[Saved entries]
+--
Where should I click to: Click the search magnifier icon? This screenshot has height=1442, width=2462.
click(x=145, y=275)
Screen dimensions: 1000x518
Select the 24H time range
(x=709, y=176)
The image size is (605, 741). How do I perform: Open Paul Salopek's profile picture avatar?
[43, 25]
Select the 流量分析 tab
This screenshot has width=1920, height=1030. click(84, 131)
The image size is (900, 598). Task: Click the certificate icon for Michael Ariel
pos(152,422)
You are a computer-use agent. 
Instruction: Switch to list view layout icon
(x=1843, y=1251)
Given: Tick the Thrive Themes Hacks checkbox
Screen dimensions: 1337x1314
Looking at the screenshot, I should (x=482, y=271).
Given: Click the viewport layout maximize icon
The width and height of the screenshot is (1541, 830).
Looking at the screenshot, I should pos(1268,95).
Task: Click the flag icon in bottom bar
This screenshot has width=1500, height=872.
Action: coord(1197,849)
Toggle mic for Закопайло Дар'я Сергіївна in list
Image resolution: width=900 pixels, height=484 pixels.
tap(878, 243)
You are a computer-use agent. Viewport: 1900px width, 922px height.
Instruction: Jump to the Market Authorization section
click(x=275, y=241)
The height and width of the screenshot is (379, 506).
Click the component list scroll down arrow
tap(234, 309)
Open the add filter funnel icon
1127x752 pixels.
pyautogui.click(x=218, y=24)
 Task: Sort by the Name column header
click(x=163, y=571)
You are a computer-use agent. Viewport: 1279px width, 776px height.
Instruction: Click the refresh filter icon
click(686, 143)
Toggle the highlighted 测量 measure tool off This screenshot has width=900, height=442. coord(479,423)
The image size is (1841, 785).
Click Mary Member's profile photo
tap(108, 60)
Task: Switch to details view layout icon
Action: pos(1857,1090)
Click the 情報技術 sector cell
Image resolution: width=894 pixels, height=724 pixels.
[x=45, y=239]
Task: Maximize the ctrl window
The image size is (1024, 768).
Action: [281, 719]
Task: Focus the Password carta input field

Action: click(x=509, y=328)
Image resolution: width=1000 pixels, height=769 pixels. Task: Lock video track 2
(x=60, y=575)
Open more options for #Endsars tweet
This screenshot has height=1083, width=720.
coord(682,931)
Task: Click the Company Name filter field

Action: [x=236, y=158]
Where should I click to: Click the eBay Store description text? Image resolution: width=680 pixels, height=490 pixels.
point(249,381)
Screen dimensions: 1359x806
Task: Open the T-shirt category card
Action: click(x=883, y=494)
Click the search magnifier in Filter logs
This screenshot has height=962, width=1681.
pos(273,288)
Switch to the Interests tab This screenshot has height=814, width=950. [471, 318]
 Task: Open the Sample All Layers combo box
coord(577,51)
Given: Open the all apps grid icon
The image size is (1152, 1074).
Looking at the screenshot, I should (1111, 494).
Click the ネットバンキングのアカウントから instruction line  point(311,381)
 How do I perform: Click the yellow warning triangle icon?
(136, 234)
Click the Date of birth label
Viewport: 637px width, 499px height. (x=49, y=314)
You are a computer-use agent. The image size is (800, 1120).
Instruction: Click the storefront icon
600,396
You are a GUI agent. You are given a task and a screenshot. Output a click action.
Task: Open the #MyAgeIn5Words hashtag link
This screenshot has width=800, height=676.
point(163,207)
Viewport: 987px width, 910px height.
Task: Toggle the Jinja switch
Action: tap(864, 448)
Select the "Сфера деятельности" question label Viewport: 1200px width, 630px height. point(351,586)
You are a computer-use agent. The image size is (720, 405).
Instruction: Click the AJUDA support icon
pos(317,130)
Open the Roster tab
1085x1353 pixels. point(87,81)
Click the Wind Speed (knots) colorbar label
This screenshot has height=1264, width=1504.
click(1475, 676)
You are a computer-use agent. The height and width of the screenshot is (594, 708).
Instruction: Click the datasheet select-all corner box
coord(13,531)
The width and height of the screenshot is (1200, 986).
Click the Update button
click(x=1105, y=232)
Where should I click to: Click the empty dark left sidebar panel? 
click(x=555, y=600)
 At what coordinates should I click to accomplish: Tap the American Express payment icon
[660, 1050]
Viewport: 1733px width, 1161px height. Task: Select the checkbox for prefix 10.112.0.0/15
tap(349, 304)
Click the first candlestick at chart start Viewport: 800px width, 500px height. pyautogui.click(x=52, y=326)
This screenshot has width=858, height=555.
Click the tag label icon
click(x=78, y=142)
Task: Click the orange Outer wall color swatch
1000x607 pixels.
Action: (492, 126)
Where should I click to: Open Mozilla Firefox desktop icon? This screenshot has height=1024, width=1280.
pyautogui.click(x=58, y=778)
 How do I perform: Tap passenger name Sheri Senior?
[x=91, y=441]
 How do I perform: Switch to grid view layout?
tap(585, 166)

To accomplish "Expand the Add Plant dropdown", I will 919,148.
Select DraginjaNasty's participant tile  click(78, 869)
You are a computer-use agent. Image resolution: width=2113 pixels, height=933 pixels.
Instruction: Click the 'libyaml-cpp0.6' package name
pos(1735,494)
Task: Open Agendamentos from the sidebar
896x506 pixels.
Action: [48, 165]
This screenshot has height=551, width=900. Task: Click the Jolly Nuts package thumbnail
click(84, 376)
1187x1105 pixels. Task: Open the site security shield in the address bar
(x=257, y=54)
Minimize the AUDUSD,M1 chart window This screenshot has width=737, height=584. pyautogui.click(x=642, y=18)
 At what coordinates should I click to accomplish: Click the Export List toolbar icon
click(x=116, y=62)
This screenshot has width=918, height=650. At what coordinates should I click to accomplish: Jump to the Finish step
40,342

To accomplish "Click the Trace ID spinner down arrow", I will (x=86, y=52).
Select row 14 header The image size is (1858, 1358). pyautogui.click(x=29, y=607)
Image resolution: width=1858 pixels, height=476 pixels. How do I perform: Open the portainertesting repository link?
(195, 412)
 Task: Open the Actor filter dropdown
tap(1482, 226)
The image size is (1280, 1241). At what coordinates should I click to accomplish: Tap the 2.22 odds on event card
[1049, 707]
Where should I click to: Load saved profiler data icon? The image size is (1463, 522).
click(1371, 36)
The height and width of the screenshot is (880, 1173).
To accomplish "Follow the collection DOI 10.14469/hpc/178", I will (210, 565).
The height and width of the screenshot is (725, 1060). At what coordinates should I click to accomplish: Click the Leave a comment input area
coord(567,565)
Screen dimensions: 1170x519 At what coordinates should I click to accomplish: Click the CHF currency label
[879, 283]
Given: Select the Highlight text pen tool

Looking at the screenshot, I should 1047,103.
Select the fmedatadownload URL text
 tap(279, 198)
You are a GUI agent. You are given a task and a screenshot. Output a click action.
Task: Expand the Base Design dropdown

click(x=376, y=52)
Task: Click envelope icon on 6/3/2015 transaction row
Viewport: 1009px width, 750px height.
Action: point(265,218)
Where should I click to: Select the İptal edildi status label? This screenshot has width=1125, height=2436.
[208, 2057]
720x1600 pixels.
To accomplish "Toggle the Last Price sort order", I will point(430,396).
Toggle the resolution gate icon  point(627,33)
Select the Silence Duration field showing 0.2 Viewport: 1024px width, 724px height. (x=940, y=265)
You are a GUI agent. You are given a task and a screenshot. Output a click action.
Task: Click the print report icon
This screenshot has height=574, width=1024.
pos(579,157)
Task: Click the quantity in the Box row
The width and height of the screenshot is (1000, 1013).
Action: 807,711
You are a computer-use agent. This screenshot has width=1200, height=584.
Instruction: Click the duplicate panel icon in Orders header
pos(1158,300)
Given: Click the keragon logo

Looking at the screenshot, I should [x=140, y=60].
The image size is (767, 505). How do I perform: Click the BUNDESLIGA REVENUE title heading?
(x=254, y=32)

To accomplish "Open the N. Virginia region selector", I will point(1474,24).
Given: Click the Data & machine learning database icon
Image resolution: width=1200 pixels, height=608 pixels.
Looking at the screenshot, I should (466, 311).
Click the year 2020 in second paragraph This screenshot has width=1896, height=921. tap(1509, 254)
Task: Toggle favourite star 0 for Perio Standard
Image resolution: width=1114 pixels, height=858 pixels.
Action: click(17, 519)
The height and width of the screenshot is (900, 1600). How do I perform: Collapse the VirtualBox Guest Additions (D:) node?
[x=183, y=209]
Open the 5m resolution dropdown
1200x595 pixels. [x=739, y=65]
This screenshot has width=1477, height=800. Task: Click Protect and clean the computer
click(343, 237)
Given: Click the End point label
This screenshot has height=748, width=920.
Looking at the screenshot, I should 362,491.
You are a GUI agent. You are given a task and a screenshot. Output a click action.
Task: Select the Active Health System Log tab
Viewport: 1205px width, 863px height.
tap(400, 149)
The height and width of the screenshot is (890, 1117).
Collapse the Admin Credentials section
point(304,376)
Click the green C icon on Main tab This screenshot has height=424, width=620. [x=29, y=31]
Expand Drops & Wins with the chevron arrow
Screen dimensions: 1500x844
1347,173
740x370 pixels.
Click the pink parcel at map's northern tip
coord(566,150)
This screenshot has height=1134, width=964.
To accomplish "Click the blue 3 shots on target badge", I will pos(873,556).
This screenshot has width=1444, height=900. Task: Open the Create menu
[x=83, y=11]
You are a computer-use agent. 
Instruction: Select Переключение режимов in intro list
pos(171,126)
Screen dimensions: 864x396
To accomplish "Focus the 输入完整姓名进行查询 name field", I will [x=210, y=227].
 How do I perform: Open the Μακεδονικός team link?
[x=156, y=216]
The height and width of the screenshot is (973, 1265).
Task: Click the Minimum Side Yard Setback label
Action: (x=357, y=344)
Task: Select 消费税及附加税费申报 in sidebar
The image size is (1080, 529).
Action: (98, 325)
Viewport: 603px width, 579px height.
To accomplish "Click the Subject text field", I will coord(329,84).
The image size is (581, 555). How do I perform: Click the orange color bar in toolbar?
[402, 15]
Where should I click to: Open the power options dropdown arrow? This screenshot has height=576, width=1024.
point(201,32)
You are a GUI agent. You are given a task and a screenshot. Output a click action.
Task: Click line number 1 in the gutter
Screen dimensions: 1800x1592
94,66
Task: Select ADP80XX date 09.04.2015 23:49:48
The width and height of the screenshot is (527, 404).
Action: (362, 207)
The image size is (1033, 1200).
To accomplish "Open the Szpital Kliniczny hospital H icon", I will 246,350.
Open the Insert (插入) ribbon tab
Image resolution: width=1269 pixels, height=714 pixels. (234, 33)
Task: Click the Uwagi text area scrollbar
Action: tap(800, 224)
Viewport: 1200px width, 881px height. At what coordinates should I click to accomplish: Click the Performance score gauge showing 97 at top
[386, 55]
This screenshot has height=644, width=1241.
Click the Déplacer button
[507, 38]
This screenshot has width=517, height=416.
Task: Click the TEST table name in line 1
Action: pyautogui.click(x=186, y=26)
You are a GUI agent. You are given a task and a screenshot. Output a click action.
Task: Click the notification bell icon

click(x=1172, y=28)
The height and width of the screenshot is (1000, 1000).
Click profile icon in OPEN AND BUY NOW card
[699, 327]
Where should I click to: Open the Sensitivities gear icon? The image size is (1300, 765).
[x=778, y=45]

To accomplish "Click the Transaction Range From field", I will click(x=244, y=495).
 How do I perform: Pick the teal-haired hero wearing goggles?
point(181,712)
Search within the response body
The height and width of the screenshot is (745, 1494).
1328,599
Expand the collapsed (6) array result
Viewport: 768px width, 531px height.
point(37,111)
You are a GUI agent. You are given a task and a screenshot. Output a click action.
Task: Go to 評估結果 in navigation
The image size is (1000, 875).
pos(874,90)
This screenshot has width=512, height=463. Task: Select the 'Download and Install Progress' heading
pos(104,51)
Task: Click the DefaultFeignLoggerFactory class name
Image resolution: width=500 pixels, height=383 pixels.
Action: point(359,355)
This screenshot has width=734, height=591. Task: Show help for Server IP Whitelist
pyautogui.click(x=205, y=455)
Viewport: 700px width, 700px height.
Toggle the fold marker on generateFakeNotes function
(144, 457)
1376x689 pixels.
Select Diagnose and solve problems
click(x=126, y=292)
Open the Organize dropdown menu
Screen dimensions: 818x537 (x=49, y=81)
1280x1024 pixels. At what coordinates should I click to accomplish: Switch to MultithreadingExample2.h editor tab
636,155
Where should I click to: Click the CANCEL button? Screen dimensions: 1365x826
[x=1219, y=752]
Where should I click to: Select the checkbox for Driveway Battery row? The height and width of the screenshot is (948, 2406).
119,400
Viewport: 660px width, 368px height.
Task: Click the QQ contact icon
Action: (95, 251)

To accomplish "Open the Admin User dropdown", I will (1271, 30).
+--
Problem to work on — The task calls for all lines in the entries that hold "chart".

Solution to this exercise —
Click the first candlestick at chart start Viewport: 800px width, 500px height. pyautogui.click(x=52, y=326)
Minimize the AUDUSD,M1 chart window This screenshot has width=737, height=584. pyautogui.click(x=642, y=18)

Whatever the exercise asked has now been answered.